In a conversation with Dr. Parag Majmudar, Dr. Terry O'Brien discusses current issues in ocular microbiology. Toxic Anterior Segment Syndrome (TASS) causation and differential diagnosis vs. endophthalmitis. Residual debris or viscoelastic on surgical instruments can cause an inflammatory reaction which can resemble endophthalmitis. Early endophthalmitis is different from TASS in several key measures: often with TASS there is no pain, non-reactive pupil, elevation of IOP, and blurred vision in association with significant corneal edema beyond what one would normally expect with phacoemulsification. Combating TASS is simple. Clean surgical instruments sufficiently. An option is to increase the inventory of surgical instruments in your surgery center. This allows staff ample time to prepare instruments. Recent epidemic fungal keratitis cases in contact lens wearers have involved Fusarium oxysporum and solani.
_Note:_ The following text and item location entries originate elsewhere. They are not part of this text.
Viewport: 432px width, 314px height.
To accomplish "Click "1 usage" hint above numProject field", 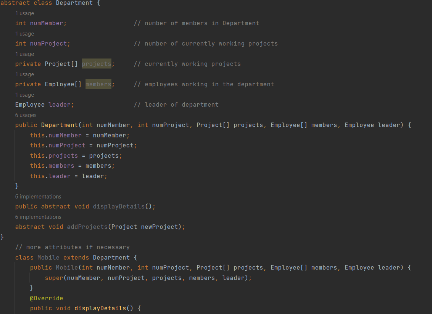I will (24, 34).
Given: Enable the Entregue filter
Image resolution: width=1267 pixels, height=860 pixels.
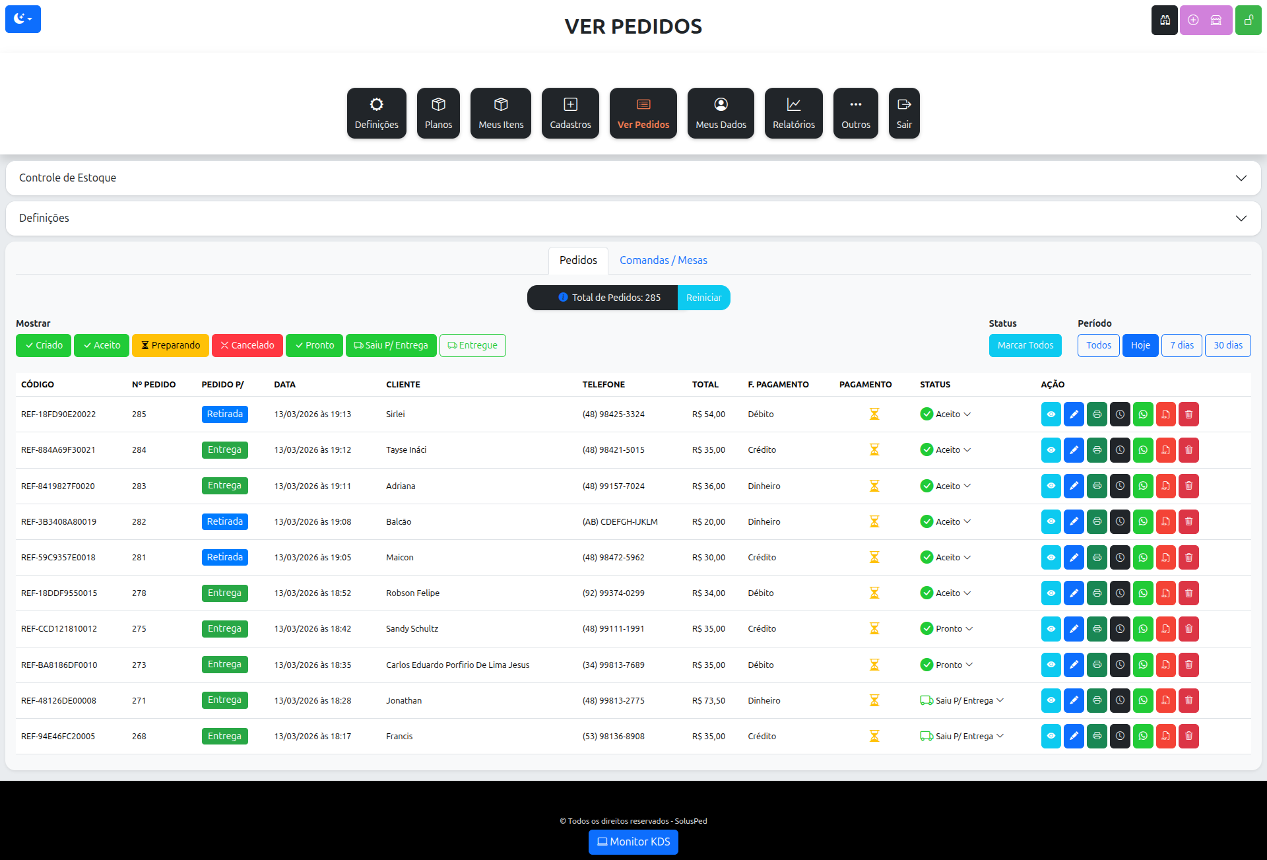Looking at the screenshot, I should tap(472, 345).
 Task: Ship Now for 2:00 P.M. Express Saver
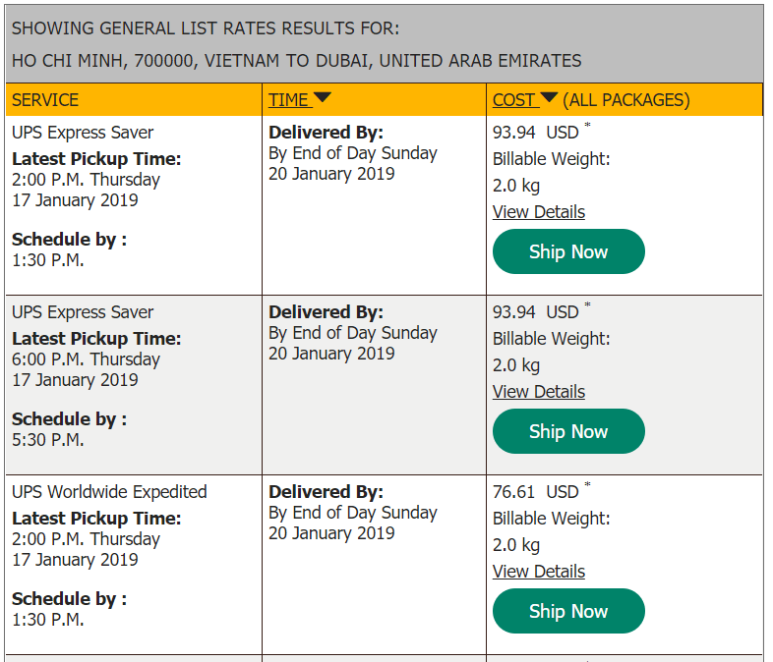pyautogui.click(x=568, y=251)
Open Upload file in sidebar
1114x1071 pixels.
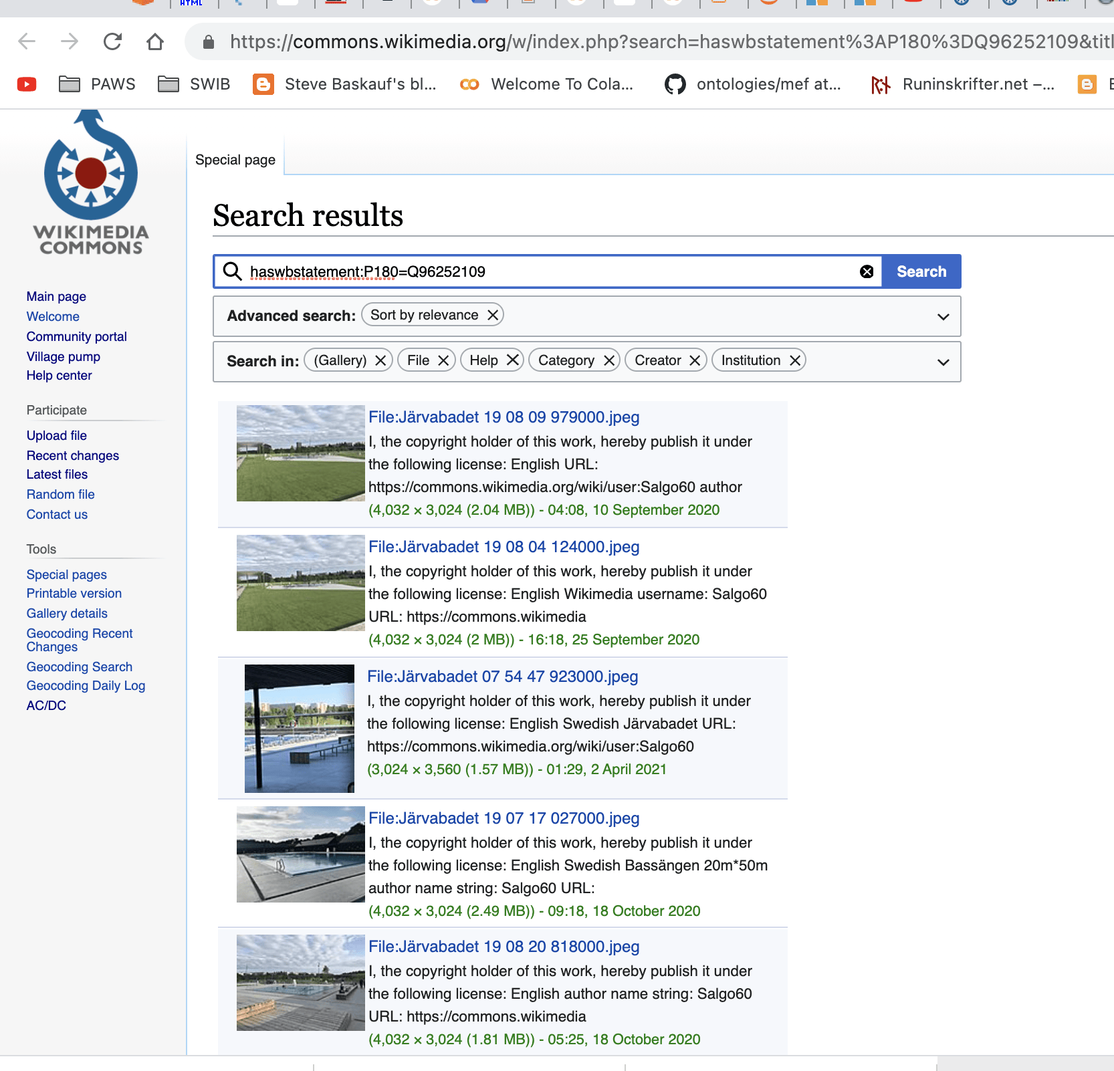click(x=57, y=435)
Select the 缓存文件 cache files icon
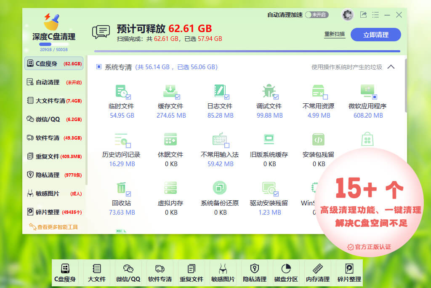Screen dimensions: 431x288 (x=170, y=92)
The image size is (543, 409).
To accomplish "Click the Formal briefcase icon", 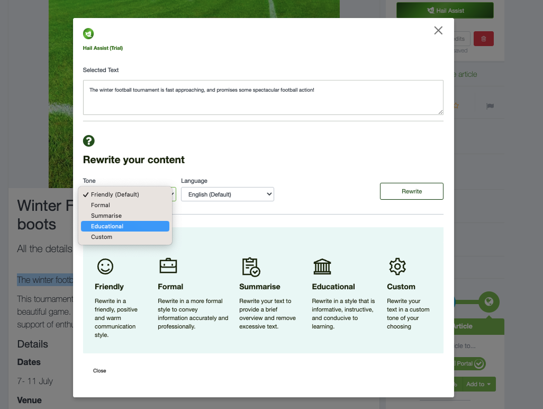I will pyautogui.click(x=168, y=266).
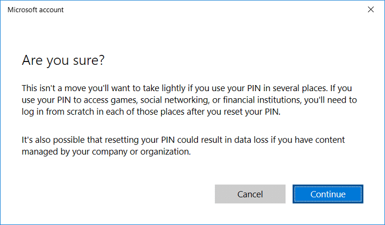Image resolution: width=385 pixels, height=225 pixels.
Task: Close the Microsoft account dialog
Action: 370,9
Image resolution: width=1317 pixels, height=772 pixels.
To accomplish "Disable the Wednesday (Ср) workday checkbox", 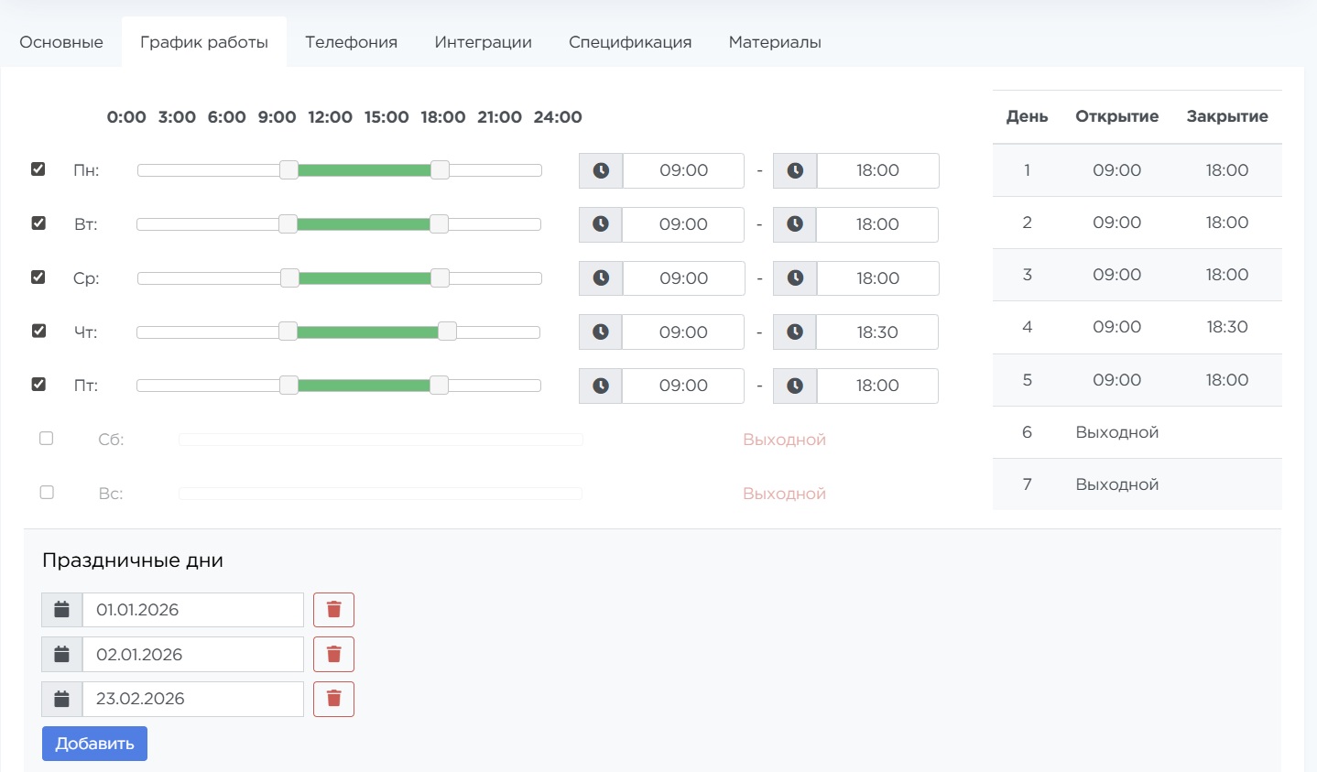I will [x=38, y=277].
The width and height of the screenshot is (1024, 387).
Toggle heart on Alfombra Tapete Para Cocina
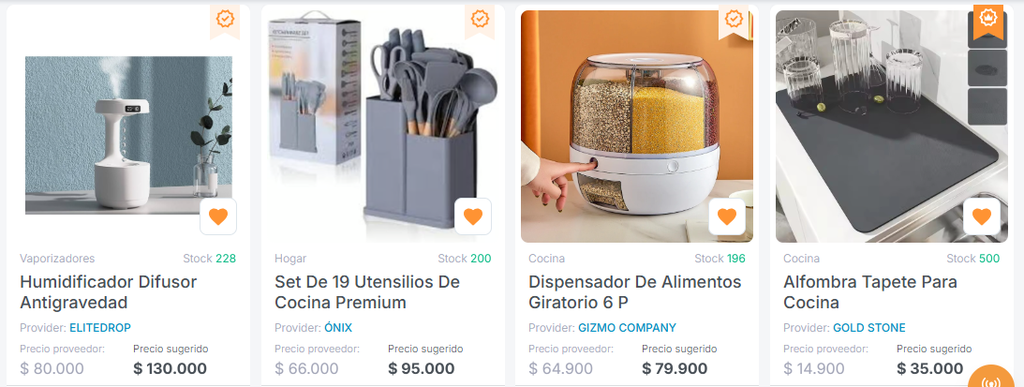point(982,216)
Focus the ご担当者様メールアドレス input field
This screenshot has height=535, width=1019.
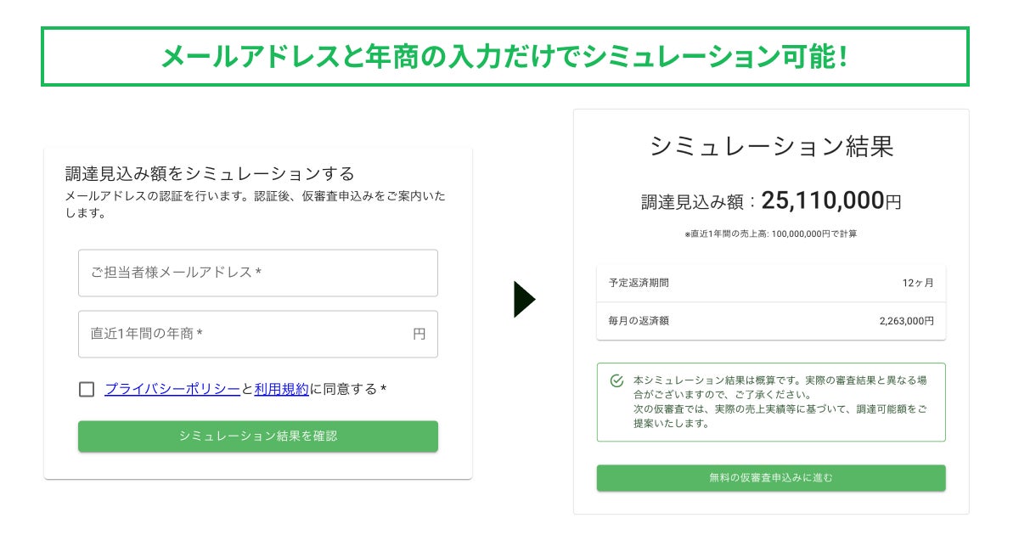click(x=257, y=273)
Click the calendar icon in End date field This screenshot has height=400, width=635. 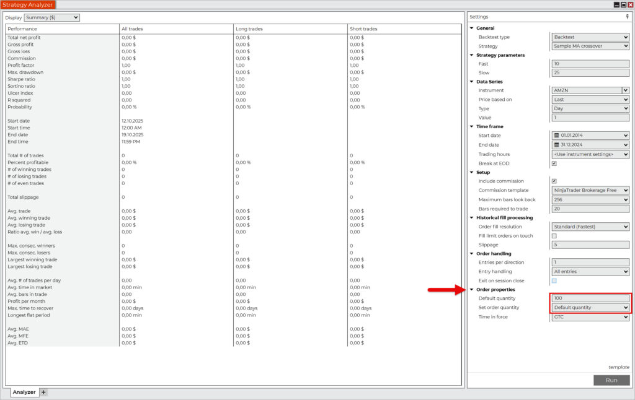pyautogui.click(x=556, y=145)
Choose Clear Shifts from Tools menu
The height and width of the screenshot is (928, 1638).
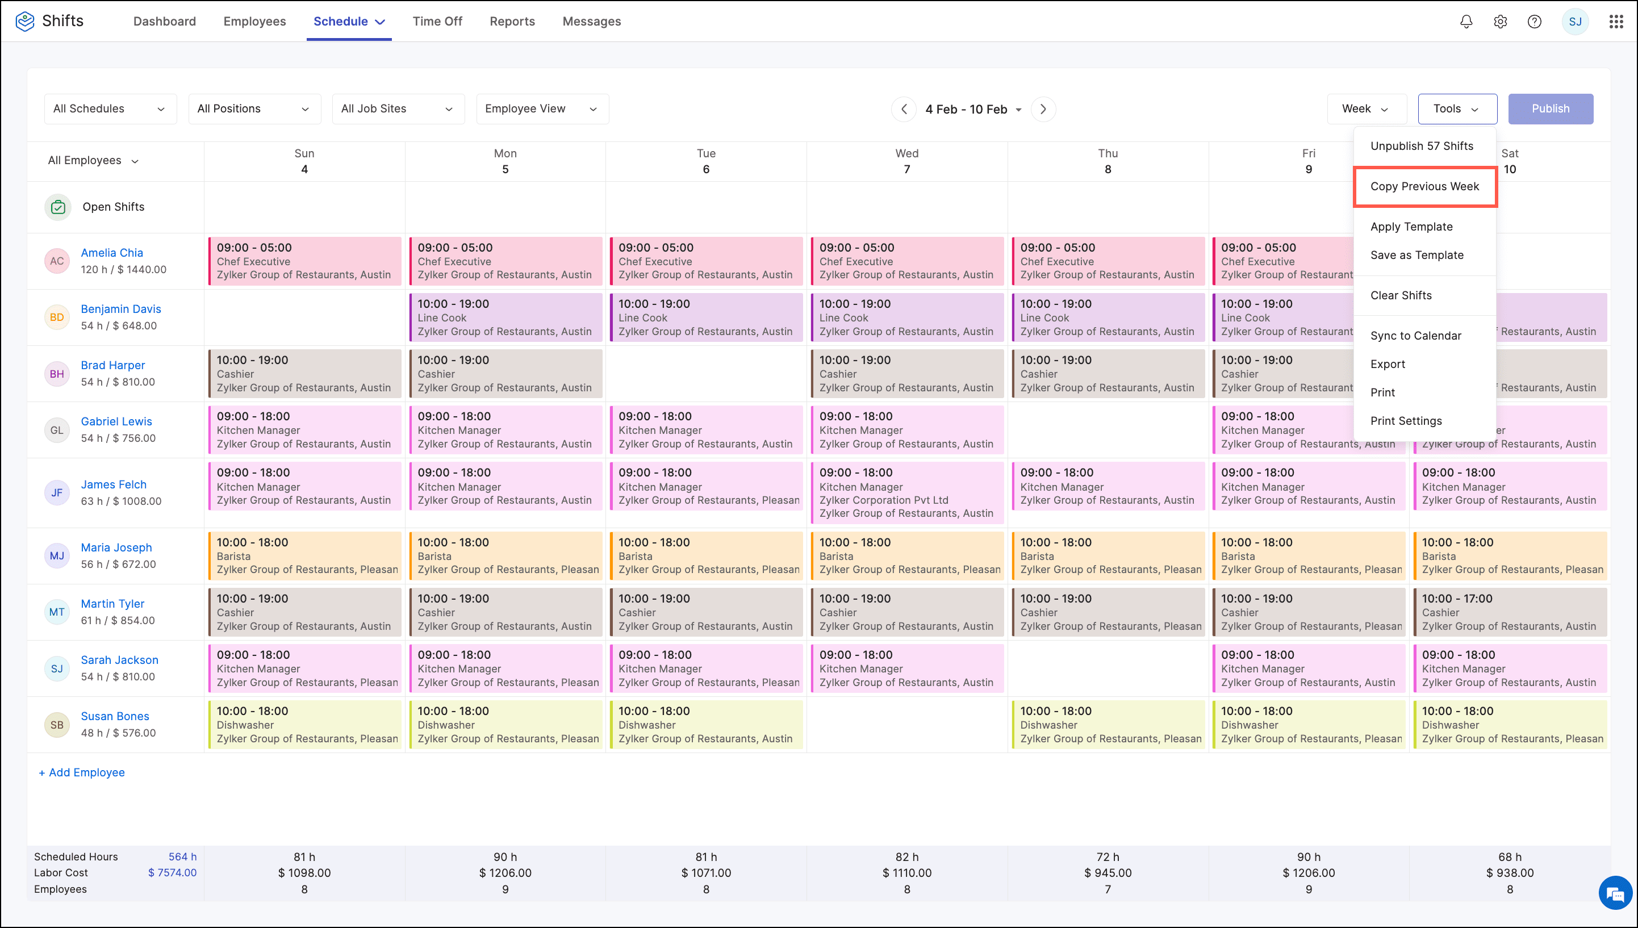point(1401,296)
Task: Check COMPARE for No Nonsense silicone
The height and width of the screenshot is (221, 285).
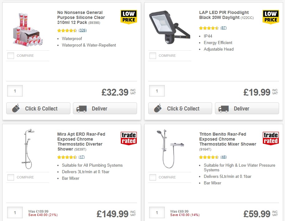Action: pos(10,56)
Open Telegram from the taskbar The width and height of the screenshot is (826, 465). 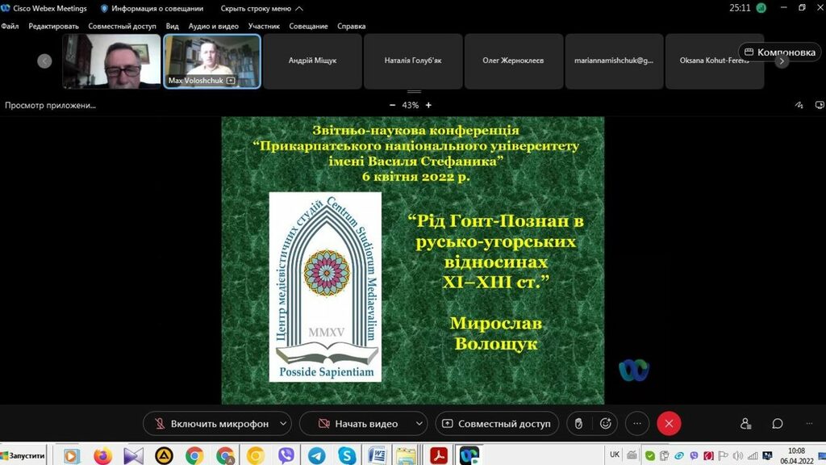click(x=317, y=455)
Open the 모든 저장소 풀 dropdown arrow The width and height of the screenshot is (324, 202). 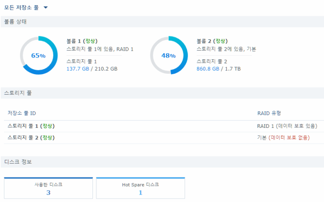click(x=46, y=7)
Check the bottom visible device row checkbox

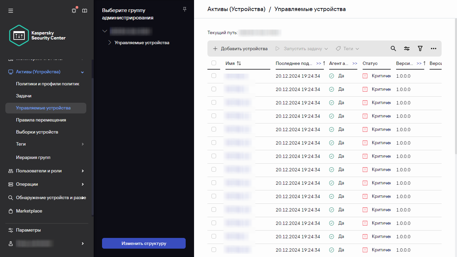[x=214, y=250]
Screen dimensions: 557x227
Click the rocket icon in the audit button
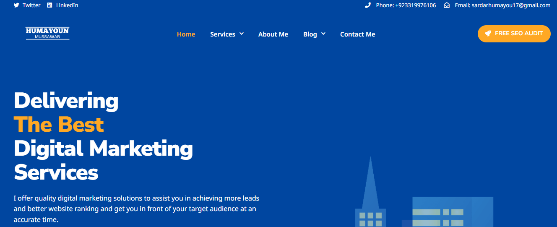[488, 34]
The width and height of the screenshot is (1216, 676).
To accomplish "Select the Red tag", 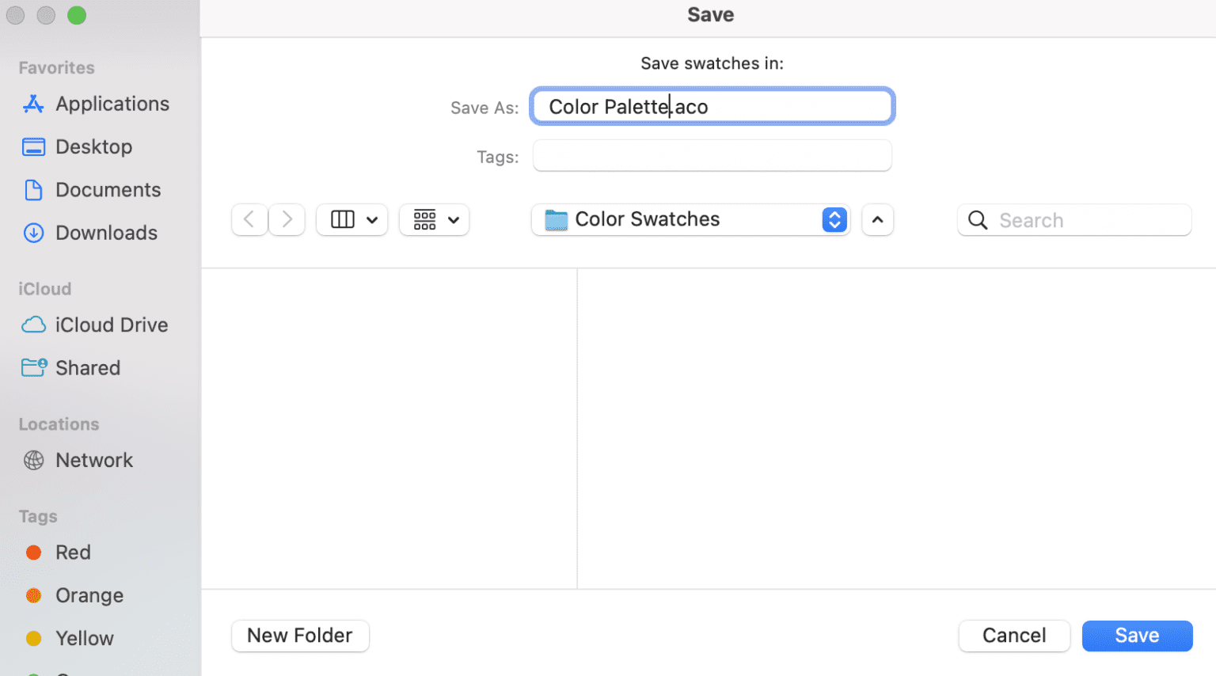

The contact lens case, the solution, and the lenses themselves, need to be viewed as a mini-ecosystem. Acanthamoeba keratitis also on the rise in contact lens patients. The popularity of class 4 silicone hydrogel lenses that are stiffer materials may lead to micro-trauma of the epithelium, then the biocides that are taken up by the material are released onto the ocular surface creating punctate keratopathies which may open the door to Acanthamoeba and other non-bacterial pathogens. Switching to daily-ware disposable lenses, though costly, would provide one solution to some of these infections.